:: TASK BRIEF ::
Rewrite the items from the first line up to and including the line with "Looking at the screenshot, I should [331, 17].", changing every "icon" to "button" and leaving everything else unchanged.

:: MATERIAL ::
::::

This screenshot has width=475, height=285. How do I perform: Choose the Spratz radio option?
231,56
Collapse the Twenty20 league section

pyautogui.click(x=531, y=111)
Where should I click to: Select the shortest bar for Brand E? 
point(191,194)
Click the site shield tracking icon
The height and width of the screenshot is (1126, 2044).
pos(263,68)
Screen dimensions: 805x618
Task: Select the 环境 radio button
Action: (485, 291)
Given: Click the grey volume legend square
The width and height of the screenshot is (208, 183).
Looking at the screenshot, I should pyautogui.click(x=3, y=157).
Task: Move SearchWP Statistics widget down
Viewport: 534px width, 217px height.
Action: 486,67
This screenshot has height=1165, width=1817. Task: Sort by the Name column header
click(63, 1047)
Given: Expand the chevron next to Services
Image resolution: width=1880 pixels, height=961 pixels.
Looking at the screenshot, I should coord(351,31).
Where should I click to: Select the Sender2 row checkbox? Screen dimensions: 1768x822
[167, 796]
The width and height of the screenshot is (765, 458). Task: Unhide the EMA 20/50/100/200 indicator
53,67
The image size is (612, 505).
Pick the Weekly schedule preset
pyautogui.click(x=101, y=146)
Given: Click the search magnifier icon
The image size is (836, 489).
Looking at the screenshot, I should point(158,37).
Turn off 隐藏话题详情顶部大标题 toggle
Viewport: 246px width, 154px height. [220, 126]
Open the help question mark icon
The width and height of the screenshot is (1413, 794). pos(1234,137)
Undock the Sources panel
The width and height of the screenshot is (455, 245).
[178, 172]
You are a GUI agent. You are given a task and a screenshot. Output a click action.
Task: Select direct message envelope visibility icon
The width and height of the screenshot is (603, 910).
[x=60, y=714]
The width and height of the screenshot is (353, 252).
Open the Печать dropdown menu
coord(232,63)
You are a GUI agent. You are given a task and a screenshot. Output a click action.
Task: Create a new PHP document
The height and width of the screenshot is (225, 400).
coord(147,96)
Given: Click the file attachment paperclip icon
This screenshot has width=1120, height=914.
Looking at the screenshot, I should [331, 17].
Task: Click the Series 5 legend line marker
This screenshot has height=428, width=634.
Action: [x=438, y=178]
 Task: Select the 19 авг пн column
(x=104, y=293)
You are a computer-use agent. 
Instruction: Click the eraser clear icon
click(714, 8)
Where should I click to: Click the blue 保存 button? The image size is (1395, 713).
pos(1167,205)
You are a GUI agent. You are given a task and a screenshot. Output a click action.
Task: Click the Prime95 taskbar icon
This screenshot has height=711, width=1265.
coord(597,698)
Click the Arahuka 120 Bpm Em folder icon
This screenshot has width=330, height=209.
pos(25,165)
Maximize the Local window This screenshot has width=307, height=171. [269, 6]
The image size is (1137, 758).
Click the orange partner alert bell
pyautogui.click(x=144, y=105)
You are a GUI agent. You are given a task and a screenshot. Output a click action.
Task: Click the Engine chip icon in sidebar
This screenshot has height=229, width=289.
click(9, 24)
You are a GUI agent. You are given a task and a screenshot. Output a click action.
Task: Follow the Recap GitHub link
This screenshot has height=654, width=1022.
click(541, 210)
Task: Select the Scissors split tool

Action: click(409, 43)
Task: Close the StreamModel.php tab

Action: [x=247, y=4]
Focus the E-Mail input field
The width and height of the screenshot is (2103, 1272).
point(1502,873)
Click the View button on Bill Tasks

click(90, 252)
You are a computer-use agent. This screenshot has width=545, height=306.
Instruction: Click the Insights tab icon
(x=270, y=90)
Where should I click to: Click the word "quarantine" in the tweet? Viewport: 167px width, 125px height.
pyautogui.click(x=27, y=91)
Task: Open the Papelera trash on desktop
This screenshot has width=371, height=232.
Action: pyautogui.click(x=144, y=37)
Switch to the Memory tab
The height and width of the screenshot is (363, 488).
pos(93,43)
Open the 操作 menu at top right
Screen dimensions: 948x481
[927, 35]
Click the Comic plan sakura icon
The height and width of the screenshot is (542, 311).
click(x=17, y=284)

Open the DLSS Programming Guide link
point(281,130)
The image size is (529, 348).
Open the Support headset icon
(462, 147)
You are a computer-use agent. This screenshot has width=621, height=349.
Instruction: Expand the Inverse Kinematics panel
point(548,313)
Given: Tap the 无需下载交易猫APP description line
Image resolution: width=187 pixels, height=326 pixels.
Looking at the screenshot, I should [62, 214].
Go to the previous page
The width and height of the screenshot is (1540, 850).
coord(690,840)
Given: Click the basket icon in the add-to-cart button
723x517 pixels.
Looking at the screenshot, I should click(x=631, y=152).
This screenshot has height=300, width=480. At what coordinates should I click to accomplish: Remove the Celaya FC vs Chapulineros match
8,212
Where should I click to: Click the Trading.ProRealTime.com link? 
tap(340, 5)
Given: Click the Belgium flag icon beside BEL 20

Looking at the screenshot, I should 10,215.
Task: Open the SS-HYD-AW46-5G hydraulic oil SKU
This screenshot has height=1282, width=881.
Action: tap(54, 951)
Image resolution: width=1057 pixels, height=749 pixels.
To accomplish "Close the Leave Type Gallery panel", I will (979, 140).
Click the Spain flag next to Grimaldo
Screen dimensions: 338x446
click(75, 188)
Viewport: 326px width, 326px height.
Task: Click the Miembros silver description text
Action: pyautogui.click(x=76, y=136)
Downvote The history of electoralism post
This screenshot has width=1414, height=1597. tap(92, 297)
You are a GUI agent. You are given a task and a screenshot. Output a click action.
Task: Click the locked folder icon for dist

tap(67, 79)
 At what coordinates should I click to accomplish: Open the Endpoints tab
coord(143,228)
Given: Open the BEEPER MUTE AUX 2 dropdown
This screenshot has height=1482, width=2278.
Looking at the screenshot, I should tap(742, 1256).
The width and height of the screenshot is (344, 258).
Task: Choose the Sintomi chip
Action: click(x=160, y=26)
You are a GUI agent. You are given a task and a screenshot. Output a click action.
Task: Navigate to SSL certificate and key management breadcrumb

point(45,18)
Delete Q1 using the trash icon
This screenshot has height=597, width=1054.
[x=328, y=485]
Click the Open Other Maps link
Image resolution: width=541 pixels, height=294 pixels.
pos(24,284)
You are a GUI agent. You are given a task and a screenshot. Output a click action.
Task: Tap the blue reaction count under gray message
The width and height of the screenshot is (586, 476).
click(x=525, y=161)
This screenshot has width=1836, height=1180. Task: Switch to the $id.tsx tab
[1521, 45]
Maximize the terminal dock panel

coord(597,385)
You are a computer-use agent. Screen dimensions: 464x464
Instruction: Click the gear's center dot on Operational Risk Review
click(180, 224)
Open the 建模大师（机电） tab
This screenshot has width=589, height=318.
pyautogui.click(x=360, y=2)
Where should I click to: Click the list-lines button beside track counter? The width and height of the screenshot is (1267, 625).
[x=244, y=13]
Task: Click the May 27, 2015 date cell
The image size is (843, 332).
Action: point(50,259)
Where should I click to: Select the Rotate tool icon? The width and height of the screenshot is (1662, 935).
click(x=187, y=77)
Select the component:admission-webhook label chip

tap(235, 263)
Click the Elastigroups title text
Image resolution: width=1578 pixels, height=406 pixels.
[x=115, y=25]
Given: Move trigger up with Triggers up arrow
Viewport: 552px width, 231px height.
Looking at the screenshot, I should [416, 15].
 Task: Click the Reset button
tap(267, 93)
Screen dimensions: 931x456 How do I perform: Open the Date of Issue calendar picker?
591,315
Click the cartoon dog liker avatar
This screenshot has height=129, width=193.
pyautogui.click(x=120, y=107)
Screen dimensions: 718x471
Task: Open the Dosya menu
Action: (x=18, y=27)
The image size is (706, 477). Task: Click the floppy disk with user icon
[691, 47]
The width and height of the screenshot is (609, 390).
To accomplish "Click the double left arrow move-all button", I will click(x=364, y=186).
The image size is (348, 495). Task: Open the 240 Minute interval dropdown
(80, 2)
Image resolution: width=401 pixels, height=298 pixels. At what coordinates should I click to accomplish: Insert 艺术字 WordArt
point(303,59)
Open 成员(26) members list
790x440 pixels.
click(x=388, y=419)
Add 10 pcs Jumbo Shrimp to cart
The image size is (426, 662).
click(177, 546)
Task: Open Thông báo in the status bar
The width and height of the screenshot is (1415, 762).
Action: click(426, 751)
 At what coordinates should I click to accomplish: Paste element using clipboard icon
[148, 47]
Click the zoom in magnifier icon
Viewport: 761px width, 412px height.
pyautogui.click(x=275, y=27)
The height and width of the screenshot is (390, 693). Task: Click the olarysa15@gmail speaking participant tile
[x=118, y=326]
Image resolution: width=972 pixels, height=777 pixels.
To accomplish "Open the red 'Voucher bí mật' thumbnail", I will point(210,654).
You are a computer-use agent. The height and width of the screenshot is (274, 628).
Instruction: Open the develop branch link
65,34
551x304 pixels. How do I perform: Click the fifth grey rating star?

::::

:: SOLUTION FOR THIS TASK ::
This screenshot has width=475, height=285. How do I perform: Choose the Spratz radio option?
231,56
Collapse the Twenty20 league section

pyautogui.click(x=531, y=111)
Where should I click to: Select the shortest bar for Brand E? 
point(191,194)
Click the site shield tracking button
The height and width of the screenshot is (1126, 2044).
pos(263,68)
Screen dimensions: 805x618
Task: Select the 环境 radio button
Action: (485, 291)
Given: Click the grey volume legend square
The width and height of the screenshot is (208, 183).
Looking at the screenshot, I should pyautogui.click(x=3, y=157).
Task: Move SearchWP Statistics widget down
Viewport: 534px width, 217px height.
Action: 486,67
This screenshot has height=1165, width=1817. Task: Sort by the Name column header
click(63, 1047)
Given: Expand the chevron next to Services
Image resolution: width=1880 pixels, height=961 pixels.
Looking at the screenshot, I should coord(351,31).
Where should I click to: Select the Sender2 row checkbox? Screen dimensions: 1768x822
[167, 796]
The width and height of the screenshot is (765, 458). Task: Unhide the EMA 20/50/100/200 indicator
53,67
The image size is (612, 505).
Pick the Weekly schedule preset
pyautogui.click(x=101, y=146)
Given: Click the search magnifier button
The image size is (836, 489).
Looking at the screenshot, I should point(158,37).
Turn off 隐藏话题详情顶部大标题 toggle
Viewport: 246px width, 154px height. [220, 126]
Open the help question mark button
The width and height of the screenshot is (1413, 794). pos(1234,137)
Undock the Sources panel
The width and height of the screenshot is (455, 245).
[178, 172]
You are a GUI agent. You are given a task and a screenshot. Output a click action.
Task: Select direct message envelope visibility button
The width and height of the screenshot is (603, 910).
[x=60, y=714]
The width and height of the screenshot is (353, 252).
Open the Печать dropdown menu
coord(232,63)
You are a GUI agent. You are given a task and a screenshot. Output a click action.
Task: Create a new PHP document
The height and width of the screenshot is (225, 400).
coord(147,96)
Given: Click the file attachment paperclip button
This screenshot has width=1120, height=914.
Looking at the screenshot, I should [331, 17].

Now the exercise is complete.